> Description of the task
Rewrite all of the entries below, replacing "GUI agent" with "interface agent" and keeping everything else the same. Leave the pictures out of your version.

Data on locating visible targets:
· · · · · · ·

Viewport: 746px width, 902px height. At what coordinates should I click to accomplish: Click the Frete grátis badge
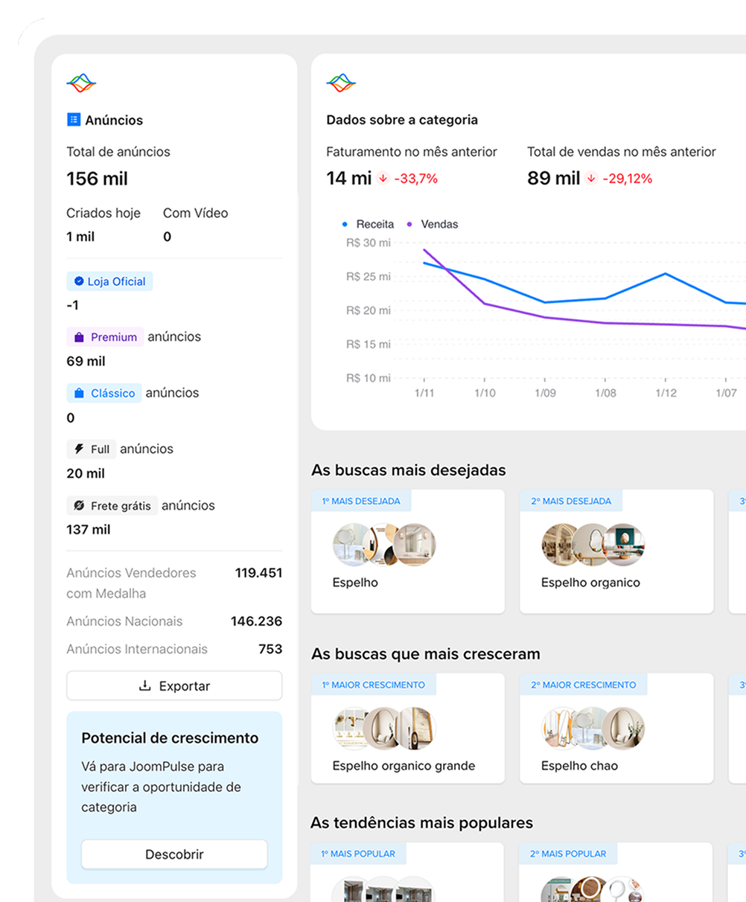click(112, 506)
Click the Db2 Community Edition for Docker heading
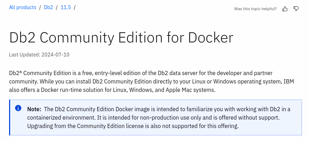 121,38
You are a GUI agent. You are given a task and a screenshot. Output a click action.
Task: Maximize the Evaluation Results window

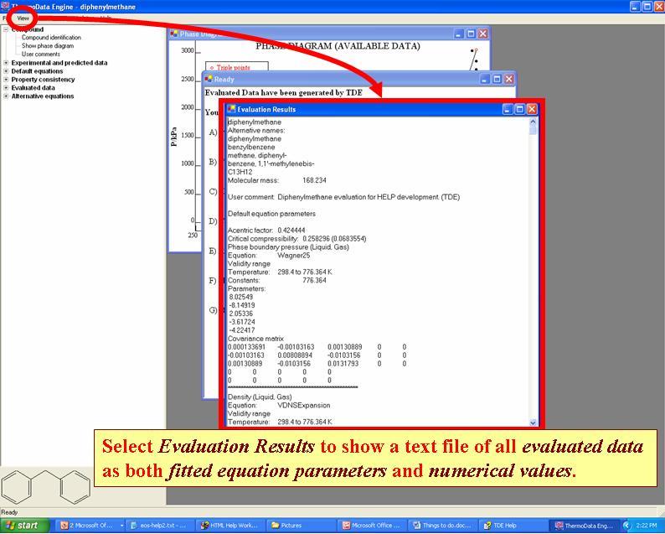[519, 109]
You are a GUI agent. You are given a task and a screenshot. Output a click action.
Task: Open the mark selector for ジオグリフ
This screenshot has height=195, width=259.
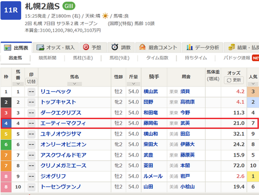pyautogui.click(x=32, y=176)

· · · · · · ·

> Answer for the task
Viewport: 746px width, 902px height. At what coordinates should I click to accomplish: Click the Frete grátis badge
click(112, 506)
Click the Db2 Community Edition for Docker heading
 121,38
You are a interface agent. You are given a task and a screenshot. Output a click action.
Task: Maximize the Evaluation Results window

[519, 109]
You are a interface agent. You are given a task and a screenshot. Output a click action.
Task: Open the mark selector for ジオグリフ
This screenshot has height=195, width=259.
pyautogui.click(x=32, y=176)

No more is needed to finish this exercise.